**Given text:**
The word highlight uses a distinct background color and increased font weight, providing clear visual indication of the current reading position. This feature is particularly valuable for language learners and hearing-impaired users who benefit from simultaneous audio and visual text presentation.

4. Studio UI Design

The visual design replicates the aesthetics of a professional TV news studio using pure CSS techniques:

4.1 Visual Components

Table 3: Studio UI elements
Element Implementation Behavior
LIVE Badge CSS animation (opacity pulse) Blinks continuously during broadcast
News Ticker CSS translateX animation Continuous horizontal scroll with BREAKING prefix
Real-time Clock JavaScript setInterval Updates every second (HH:MM:SS WIB format)
News Desk SVG with gradient fills Static foreground element in front of avatar
Audio Equalizer CSS animation (scaleY randomized) Animated bars during broadcast, static when idle
Floating Particles CSS keyframe animation Subtle floating dots for ambient depth
Spotlight CSS radial-gradient overlay Intensifies during broadcast mode

4.2 Glassmorphism Design

The control panel and subtitle container use glassmorphism styling—semi-transparent backgrounds with backdrop-filter: blur()—creating a modern, layered visual effect. This design choice allows the studio background and avatar to remain partially visible behind the controls, reinforcing the immersive broadcast environment.

4.3 Responsive Layout

The layout adapts to three viewport categories using CSS media queries:

Table 4: Responsive breakpoints
Viewport Width Layout Adaptation
Desktop ≥ 1024px Full studio layout with side-by-side controls
Tablet 768px – 1023px Stacked layout, reduced ticker speed
Mobile < 768px Single column, touch-optimized controls, compact avatar

5. Implementation Details

5.1 Technology Stack

Table 5: Core technology stack
Layer Technology Purpose
Markup HTML5 Document structure, semantic elements, inline SVG avatar
Styling CSS3 Animations, glassmorphism, gradients, responsive layout (600+ lines)
Logic Vanilla JavaScript TTS control, animation orchestration, state management
TTS Engine Web Speech API Browser-native speech synthesis (zero cost, no API key)

**Problems:**
a - In the news studio text, what does the real-time clock use to update every second?
b - Write the next part of the news studio text, picking up after its last line.
The records that follow have no connection to the news studio text.

**Records provided:**
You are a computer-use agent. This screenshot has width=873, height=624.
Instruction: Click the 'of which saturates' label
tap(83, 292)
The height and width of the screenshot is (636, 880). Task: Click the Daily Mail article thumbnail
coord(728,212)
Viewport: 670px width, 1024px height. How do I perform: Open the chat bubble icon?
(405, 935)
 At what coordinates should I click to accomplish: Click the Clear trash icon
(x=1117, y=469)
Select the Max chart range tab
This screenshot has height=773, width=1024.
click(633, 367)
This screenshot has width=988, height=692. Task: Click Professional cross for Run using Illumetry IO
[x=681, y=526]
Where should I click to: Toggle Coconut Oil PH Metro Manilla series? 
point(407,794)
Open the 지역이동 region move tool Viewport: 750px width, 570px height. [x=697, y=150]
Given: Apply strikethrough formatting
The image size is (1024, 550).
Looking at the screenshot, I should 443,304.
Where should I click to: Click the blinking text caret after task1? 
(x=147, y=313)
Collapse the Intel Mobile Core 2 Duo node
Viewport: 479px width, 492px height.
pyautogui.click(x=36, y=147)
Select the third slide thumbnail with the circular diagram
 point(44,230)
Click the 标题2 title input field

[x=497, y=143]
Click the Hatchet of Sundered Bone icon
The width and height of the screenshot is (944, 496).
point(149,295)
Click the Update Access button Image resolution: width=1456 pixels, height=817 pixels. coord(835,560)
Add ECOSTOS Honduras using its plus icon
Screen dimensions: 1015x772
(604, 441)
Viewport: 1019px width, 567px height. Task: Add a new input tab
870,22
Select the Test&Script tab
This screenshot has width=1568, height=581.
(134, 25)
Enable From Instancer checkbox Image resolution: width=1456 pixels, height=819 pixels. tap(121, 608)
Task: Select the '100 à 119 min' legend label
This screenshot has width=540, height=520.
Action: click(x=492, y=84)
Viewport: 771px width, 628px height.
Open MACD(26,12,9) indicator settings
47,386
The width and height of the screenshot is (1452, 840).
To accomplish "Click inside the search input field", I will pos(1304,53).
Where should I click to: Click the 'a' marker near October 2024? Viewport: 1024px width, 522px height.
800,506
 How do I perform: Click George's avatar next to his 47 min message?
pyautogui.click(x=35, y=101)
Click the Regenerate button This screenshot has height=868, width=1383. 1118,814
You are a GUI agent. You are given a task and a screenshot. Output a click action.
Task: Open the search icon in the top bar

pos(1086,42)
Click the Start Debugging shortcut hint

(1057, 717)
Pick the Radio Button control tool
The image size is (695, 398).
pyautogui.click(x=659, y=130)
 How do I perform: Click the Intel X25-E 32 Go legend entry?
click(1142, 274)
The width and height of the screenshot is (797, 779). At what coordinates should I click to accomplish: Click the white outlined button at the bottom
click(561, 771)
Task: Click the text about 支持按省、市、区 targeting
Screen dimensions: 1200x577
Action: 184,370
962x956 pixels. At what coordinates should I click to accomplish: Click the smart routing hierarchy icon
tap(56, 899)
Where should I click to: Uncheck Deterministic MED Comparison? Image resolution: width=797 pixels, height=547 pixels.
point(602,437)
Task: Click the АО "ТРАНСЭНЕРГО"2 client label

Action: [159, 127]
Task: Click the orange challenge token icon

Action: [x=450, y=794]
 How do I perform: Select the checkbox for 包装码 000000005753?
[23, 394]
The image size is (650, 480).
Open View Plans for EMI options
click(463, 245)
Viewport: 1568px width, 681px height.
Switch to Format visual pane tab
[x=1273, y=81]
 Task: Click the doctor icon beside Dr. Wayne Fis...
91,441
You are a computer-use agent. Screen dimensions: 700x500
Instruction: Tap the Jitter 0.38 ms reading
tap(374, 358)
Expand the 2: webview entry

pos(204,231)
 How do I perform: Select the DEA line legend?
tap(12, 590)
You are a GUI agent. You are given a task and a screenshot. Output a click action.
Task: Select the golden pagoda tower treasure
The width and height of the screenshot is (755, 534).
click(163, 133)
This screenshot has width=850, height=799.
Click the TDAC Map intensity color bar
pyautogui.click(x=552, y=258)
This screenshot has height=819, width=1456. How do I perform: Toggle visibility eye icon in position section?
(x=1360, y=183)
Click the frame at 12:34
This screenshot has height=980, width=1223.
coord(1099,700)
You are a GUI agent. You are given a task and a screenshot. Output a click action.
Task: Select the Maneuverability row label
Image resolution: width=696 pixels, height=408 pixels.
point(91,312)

**Response list:**
a - JavaScript setInterval.

b -
Avatar Inline SVG Vector-based presenter with gradient fills and CSS animation
Typography Google Fonts Playfair Display, Source Sans 3, JetBrains Mono
Hosting Vercel Static deployment with edge CDN and CI/CD
Source Control GitHub Version control with automatic Vercel deployment on push

5.2 Zero-Dependency Architecture

A defining architectural decision is the zero-dependency approach: the entire application—HTML structure, CSS styling (600+ lines), SVG avatar definition, and JavaScript logic—resides in a single index.html file. No npm packages, no build step, no bundler, no framework. This choice yields several advantages:

5.3 News Template System

The application includes four pre-built news script templates to demonstrate its capabilities without requiring users to write content:

Table 6: Pre-built news templates
Template Language Topic
Berita Utama Indonesian General news headline
Berita Ekonomi Indonesian Economic/financial news
Tech News English Technology news
World News English International news

Templates automatically switch when the user changes language, ensuring the displayed content always matches the selected TTS language. Users can also write custom scripts in the text area for any topic.

6. Deployment

6.1 Vercel Deployment (Recommended)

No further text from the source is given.